**Problem**
List every bank that the article below on community banks aiding Black businesses identifies by name.

Small Community Banks Helping Black Businesses Trying To Stay Afloat During Pandemic

Small Community Banks Helping Black Businesses Trying To Stay Afloat During Pandemic

It’s no surprise that Black and Latino-owned small businesses had trouble receiving funds from the Paycheck Protection Program (PPP).

However, small community banks have stepped up, providing a lifeline for small Black and minority businesses who were struggling. The issue was so prevalent, when Congress added another $284 billion in new funding for the PPP late last year, $12 billion was specifically earmarked for Community Development Financial Institutions (CDFIs) and Minority Depository Institutions (MDIs).

That allowed small minority businesses the time and attention they needed. Smaller banks including Carver, United One, and Citizens Savings and Trust, were not only able to help their customers but also gained some new ones as they also helped small business owners with who they did not have a previous relationship with.

Jay Reynolds of WolfCreek Consulting, a Florida-based staffing firm, told Black Enterprise last summer that NDC, a community bank, helped immensely when the pandemic struck.

[Collected data entries]
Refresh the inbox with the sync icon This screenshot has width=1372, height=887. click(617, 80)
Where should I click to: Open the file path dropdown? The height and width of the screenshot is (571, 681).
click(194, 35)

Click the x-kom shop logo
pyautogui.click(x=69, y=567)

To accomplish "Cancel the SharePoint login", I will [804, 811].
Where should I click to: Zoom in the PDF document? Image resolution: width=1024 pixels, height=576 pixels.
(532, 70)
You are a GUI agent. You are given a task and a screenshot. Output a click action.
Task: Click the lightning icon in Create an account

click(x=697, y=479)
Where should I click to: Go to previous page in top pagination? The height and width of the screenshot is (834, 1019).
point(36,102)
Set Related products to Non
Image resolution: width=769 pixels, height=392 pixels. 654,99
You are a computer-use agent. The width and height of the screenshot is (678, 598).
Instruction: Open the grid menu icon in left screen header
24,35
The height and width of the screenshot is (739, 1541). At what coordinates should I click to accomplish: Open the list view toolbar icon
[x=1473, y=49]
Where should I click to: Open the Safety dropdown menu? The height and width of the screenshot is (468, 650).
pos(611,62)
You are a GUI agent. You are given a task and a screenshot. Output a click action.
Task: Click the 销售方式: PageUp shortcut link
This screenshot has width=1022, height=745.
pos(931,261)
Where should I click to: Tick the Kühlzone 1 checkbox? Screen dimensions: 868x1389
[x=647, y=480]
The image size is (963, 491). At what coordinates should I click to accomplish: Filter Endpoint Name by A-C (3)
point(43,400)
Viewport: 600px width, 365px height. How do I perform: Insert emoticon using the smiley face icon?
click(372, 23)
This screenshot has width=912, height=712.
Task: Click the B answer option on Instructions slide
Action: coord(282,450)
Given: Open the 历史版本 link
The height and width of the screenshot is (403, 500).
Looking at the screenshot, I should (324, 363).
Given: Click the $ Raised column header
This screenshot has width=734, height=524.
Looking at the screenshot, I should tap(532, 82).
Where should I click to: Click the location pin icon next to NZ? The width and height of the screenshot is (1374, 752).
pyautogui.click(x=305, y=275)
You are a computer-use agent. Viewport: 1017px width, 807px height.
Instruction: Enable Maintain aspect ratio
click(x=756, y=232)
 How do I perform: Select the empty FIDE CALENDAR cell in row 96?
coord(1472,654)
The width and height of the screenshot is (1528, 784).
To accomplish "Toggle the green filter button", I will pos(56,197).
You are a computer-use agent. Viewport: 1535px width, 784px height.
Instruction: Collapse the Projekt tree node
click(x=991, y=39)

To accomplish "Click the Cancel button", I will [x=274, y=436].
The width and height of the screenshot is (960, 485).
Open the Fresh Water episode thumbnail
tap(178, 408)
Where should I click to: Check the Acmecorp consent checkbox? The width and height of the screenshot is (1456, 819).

**Answer for this exercise**
Carver, United One, Citizens Savings and Trust, NDC